++++ Exercise data

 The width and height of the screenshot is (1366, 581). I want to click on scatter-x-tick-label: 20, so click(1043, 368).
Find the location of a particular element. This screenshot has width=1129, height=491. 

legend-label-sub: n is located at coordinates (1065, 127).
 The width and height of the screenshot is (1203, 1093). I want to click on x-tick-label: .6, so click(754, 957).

++++++++
++++ Exercise data

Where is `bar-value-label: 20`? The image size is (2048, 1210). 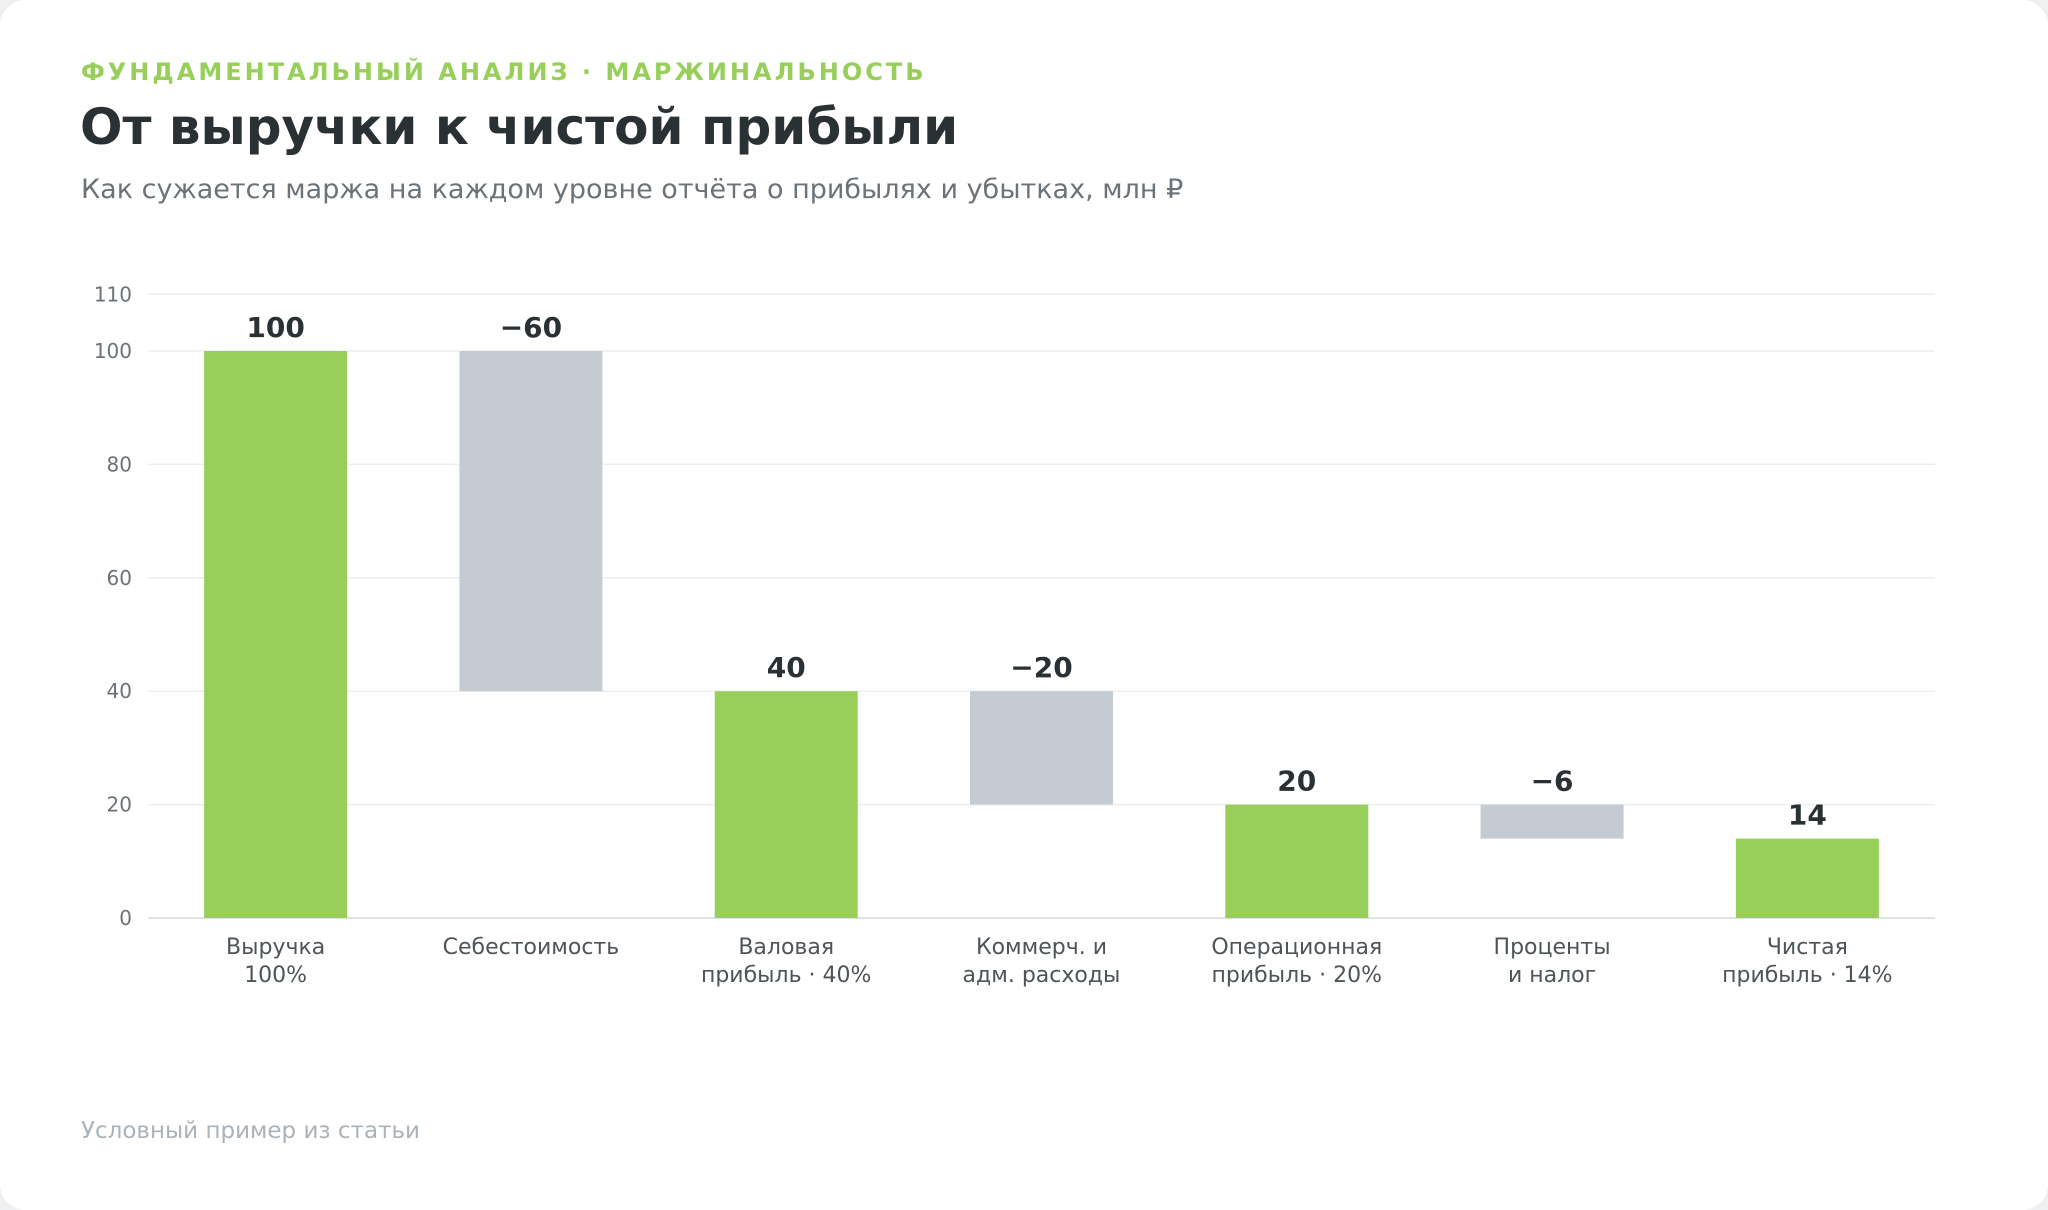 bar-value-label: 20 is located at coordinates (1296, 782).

++++++++

Exercise goal: Reproduce the rows that begin at the line containing "The width and height of the screenshot is (1366, 581)." and stop after the line containing "The width and height of the screenshot is (1203, 1093).", swapping "particular" for "specific" and leaving everything else unchanged. Return only those lines.

Answer space:
 The width and height of the screenshot is (1366, 581). I want to click on scatter-x-tick-label: 20, so click(1043, 368).
Find the location of a specific element. This screenshot has width=1129, height=491. 

legend-label-sub: n is located at coordinates (1065, 127).
 The width and height of the screenshot is (1203, 1093). I want to click on x-tick-label: .6, so click(754, 957).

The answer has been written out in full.